Essential Reading for Marketers: ‘The Pirate Inside’ by Adam Morgan

Essential Reading for Marketers: ‘The Pirate Inside’ by Adam Morgan

Following the runaway success of business sales success and marketing eating the big fishAdam Morgan has now brought us the next stage of his vision in The Pirate Inside – Building a Challenger brand culture within you and your organization.

What Morgan establishes in the pirate within is a clear, easy-to-read guide to shifting from a traditional, unwieldy corporate model to a sleeker, more successful Challenger culture. As such, the pirate within is a primer for anyone who has felt they could build something more out of their brand, were it not for the sometimes myopic demands of management or shareholders.

Although the concept of the Challenger business has become an established component of marketing jargon of late, it is worth reviewing Morgan’s own definition before delving further into it. the pirate within. According to Morgan, a Challenger is a brand or company that is positioned in such a way that it competes successfully against one or more clear market leaders, despite the inequity of its available resource. Furthermore, the Challenger accomplishes this by refusing to obey some or all of the traditional ‘rules’ of its category or market.

Where eating the big fish sought to detail the behavior and attitudes that belong to a successful Challenger, the pirate within is concerned with the practical aspects of transformation into such a brand or business. Morgan does not assume that his reader is intimately familiar with eating the big fishensuring instead that an analysis of processes and requirements is combined with a wide range of case studies to provide a step-by-step path for the reader to achieve the key aspects of a Challenger culture and attitude.

Having said this, the pirate within assumes that the reader knows enough about the advantages and disadvantages of the Challenger business model to recognize its value to their business. As such, the book spends little time extolling the virtues of a Challenger approach per se, though exceptions do occur where Morgan seeks to help the reader implement a greater understanding of the benefits of it within his own organization. .

The book’s title is taken from a comment made by Steve Jobs during an interview that said, “It’s more fun being a pirate than joining the Navy.” Although Morgan could sometimes be accused of working the metaphor too forcefully, his affiliation to the pirate within it is generally very successful.
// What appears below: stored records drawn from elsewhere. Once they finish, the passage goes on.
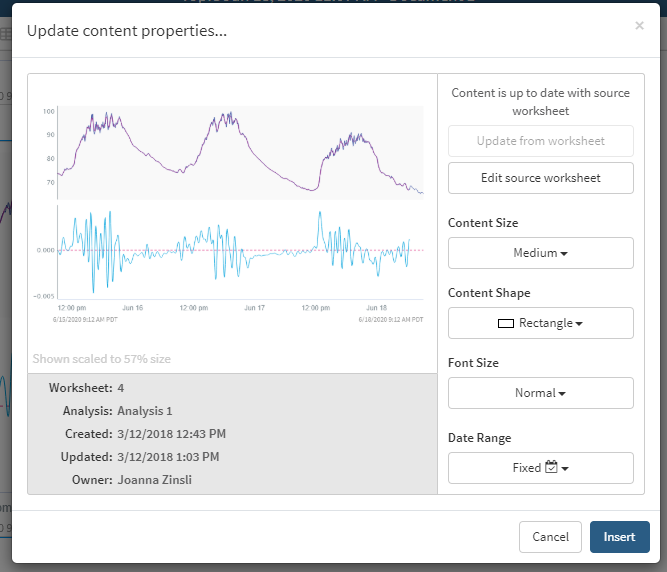Viewport: 667px width, 572px height.
Task: Click Insert to add the content
Action: [619, 537]
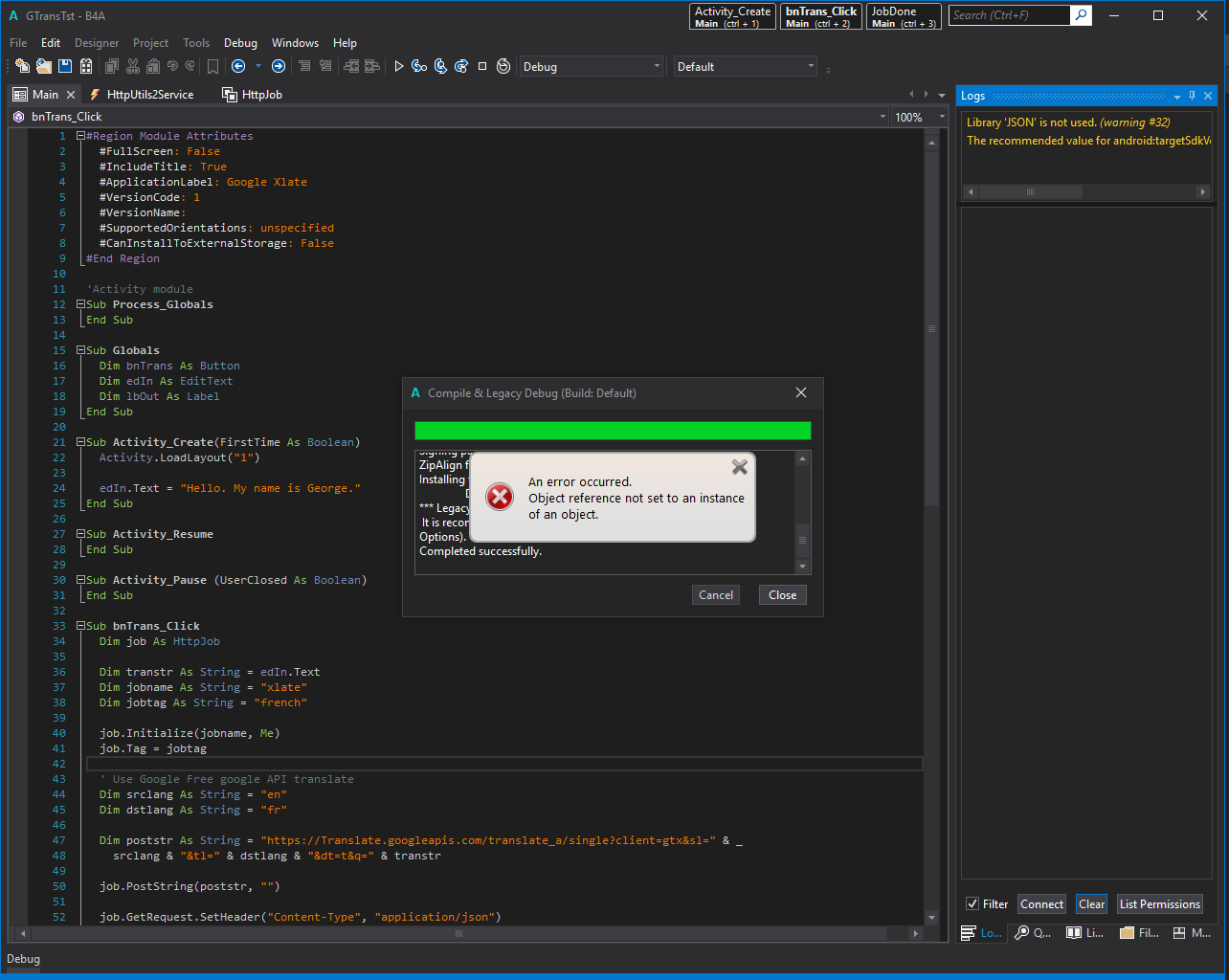The width and height of the screenshot is (1229, 980).
Task: Click the Save file toolbar icon
Action: point(65,66)
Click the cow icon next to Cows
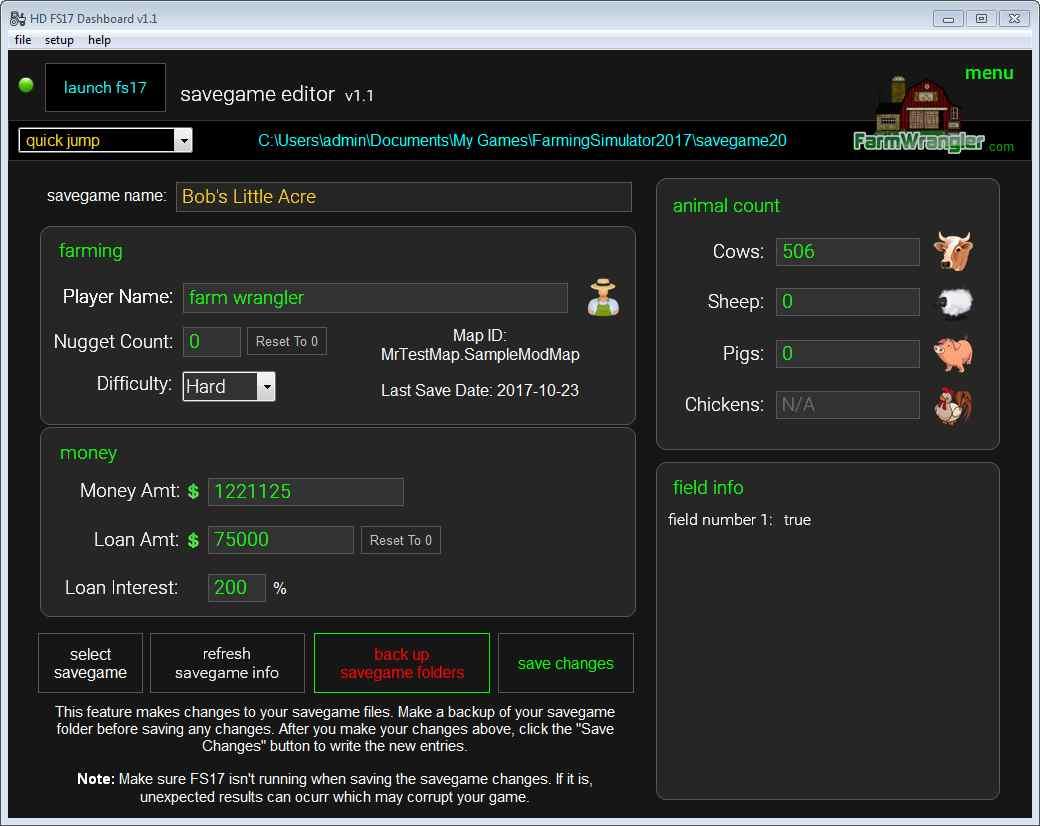 953,251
He begins by asking what draws so many of us to the idea of ​​hacking—the freedom and dangers of living off the beaten path—and goes on to examine the factors that keep us from embarking on that career path. These factors are summed up in what Morgan calls: “The six excuses people make to stay in the Navy: doing what everyone else has always done.”

At the same time, the pirate within he intends to take Jobs’ statement a step further, arguing that it is possible to combine the two cultures of pirate and sailor. Morgan accepts that while there will always be born ‘hacks’ like Jobs or Branson, most of us are much less comfortable with the idea of ​​changing security within a company established by the risks of corporate life like the captain of ours. . ship. It’s a key idea and indeed a flaw in the book is perhaps that Morgan could afford to be more explicit in his rebuttal of this ‘either/or’ mentality.

A primary concept within the pirate within it’s that success for a brand like Challenger depends on its people embracing a new ‘personal and cultural model’. At this point, it is worth digressing to note that, throughout the book, Morgan insists that we view such action as: “the deliberate move from a less suitable and successful model… to one that is more appropriate to the opportunity for the brand.” Even pirates, it seems, have some rules.

Be that as it may, the inclusion of the ‘personal’ is central to Morgan’s account: throughout the book, he makes it clear that such change cannot take place without significant engagement from the potential catalyst; both to his brand and to a potentially high degree of personal exposure. This is not a book from which the reader can walk away with a couple of pithy sentences and an exercise or two, secure in his mind that he has thus done his business well. Instead, the pirate within is intended to help those of us who have longedly thought about paradigm-shifting, mold-breaking, and parameter-breaking, but have little to no idea how to approach such violent activities.

To answer that question, Morgan has included case studies from both the UK and the US, drawn from a diverse selection of industries. In doing so, he makes sure that all but the most widely read of us walk away with something new. Interviews with the key personnel behind each example provide valuable insight, not only about the brands and businesses in question, but also the personalities who are drawn to offer such engagement with them.

If nothing else, even the most jaded readers should enjoy the anecdotes and lessons provided by some of these industry leaders, proving that even the best business minds haven’t always had an easy road. For the rest of us the pirate within is a book that gives marketers in any industry or background an entrepreneurial vision to be proud of, and far less reason than before to justify abandoning it.